Seketika Jeddy terkejut saat melihat penampakan dari siluet manusia yang berusaha naik ke bagian belakang gondola dari permukaan laut, itu seperti lekukan tubuh perempuan dengan rambut yang panjang.
“Siapa itu?” gumam Jeddy dengan mengendurkan tenaganya dalam mendayung.
Menyadari kalau gerakan tangan Jeddy jadi pelan, Koko bersuara, “Ada apa, Jeddy? Sepertinya kau seperti… melihat sesuatu?”
Memalingkan ke muka Koko yang duduk di depannya, Jeddy menganggukkan kepala. “Aku melihat sosok wanita yang dapat berjalan di atas air dan dia seperti mau naik ke gondola kita.”
Terkaget, Koko tersenyum kaku sambil bilang, “Eh? Mu-Mungkin… itu cuma perasaanmu saja.”
“Biar aku periksa!” Colin tiba-tiba berdiri dan menyusuri setiap sisi gondola untuk mencari tahu suara patah tersebut. Setelah beberapa menit memeriksa, Colin tidak menemukan apa pun. “Tidak ada yang patah dari gondola ini!”
“Kalau begitu abaikan saja!
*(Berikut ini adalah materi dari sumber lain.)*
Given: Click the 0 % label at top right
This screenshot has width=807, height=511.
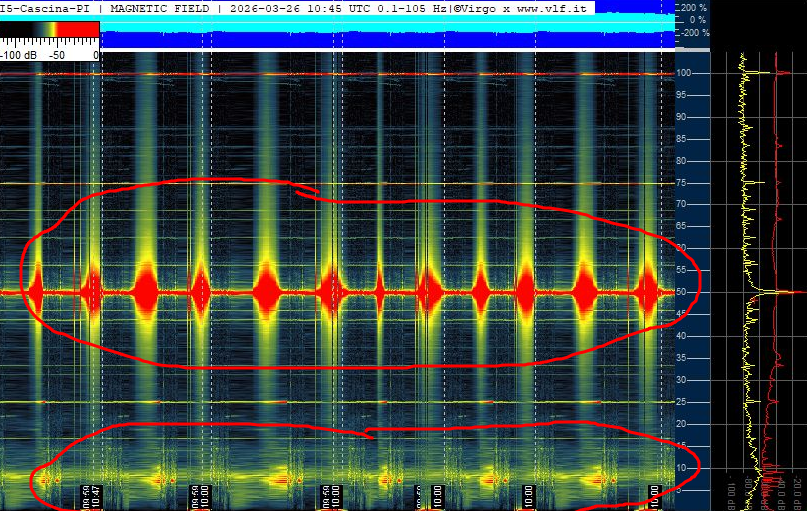Looking at the screenshot, I should [698, 20].
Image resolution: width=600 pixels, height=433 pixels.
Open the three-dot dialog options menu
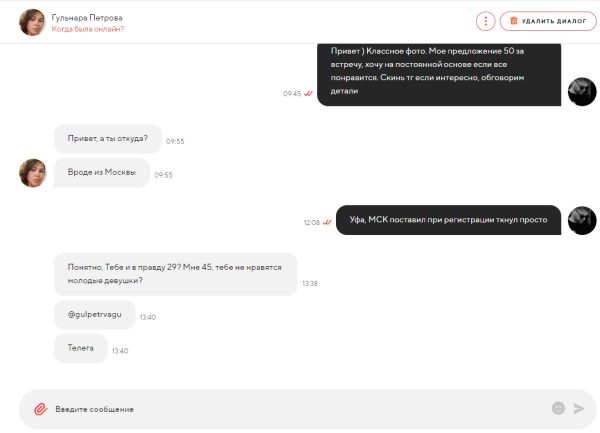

Kita lanjutkan perjuangan ini!” raung Lizzie dengan dibalas anggukkan dari beberapa temannya, Colin pun kembali melakukan tugasnya.
Sementara Jeddy dan Koko masih sibuk pada pembahasan soal sosok perempuan. “Aku yakin sekali aku melihatnya barusan, Bro.” bisik Jeddy pada Koko dengan tampang yang luar biasa serius.
“Aku mengerti, tapi aku tidak melihat apa-apa di permukaan laut, Jeddy.” balas Koko dengan suara yang begitu rendah agar tidak terdengar oleh teman-temannya yang lain.
“Daripada memikirkannya… lebih baik kita mendayung dengan benar, Jeddy.”
“Tapi aku melihatnya, Bro. Sungguh.”
“Iya, aku mengerti, tapi—“
“SEDANG APA KALIAN BERDUA!?” Menyadari ada suara bisik-bisik yang mengusik ketenangan, Lizzie segera memutar kepalanya untuk menoleh ke posisi Jeddy dan Koko.
“T-Tidak! K-Kami tidak sedang apa-apa!” respon Koko dengan tergagap-gagap.
Jeddy cuma terdiam karena masih memikirkan soal itu, ia begitu penasaran mengenai sosok wanita misterius yang dilihatnya, karena saat matanya kembali memandang ke lokasi yang tadi, penampakan itu telah menghilang.
“Apa itu cuma perasaanku saja, ya? Hmmm.” Gumam Jeddy dengan merenung, tampak masih ingin menyelidiki hal tersebut.
Badai semakin kuat, perjuangan para pahlawan semakin sulit, tapi meskipun begitu mereka tidak pantang menyerah, tetap mendayung dengan tangan kosong walaupun lawan yang mereka hadapi adalah amukan dari alam.